Topless Robot has a wee hint of a teaser trailer for the next Transformers game from High Moon, “Fall of Cybertron” today and it got me thinking.
Do we really need teasers for trailers?
This seems to be a weird and growing phenomenon in the Nerd sphere – are we now deemed such inveterate fanboys and fangirls that we’ll keep F5-ing sites, Facebook ‘liking’ and generally chasing around the interwebs until we get a look at a trailer for a movie/game/tv show which we’re waiting for?

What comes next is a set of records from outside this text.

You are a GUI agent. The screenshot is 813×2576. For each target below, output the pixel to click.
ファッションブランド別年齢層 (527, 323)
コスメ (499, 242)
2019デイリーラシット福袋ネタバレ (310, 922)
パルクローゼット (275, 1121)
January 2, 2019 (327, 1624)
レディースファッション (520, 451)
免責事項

If this is the case, I don’t know if it constitutes hardcore fan service or some kind of ‘Dance, monkey boy, dance!’-style condescension.
Social media only seems to be making things better/worse, depending on how you look at it.
It’s now quite the thing for one of your favourite video games blogs to report on the latest mysterious countdown clock to surface on a developer website or publisher site, with cryptic hints and Facebook/Twitter pimping being used to build up the anticipation for the early release of a game trailer.
A trailer, as in ‘free advertising’, the last time that I looked.
I suppose that for the PR department of a publisher, this is one way of gathering user metrics and getting a sense of just how big the anticipation for your product is. Not that this guarantees anything – witness the quiet retreat of the Hollywood studios from San Diego Comic Con after the hyped-to-the-gills films like “Watchmen” and “Scott Pilgrim” failed to cross-over beyond the Hall H crowd to the elusive mainstream audience.
It’s not hard to see the uber-publishers like Activision, EA and Ubisoft taking a similar tack when their first trailer for a game doesn’t ignite the Twit-verse with eager chatter and set games blogs alight with hype. Does your marketing budget drift south if you’re not trending, having new threads made on NeoGaf or getting 80 plus MetaCritic rankings?
Countdowns for teasers for trailers – innovative way to drive enthusiastic community interest in your product or the latest example of the games space chasing its own backside?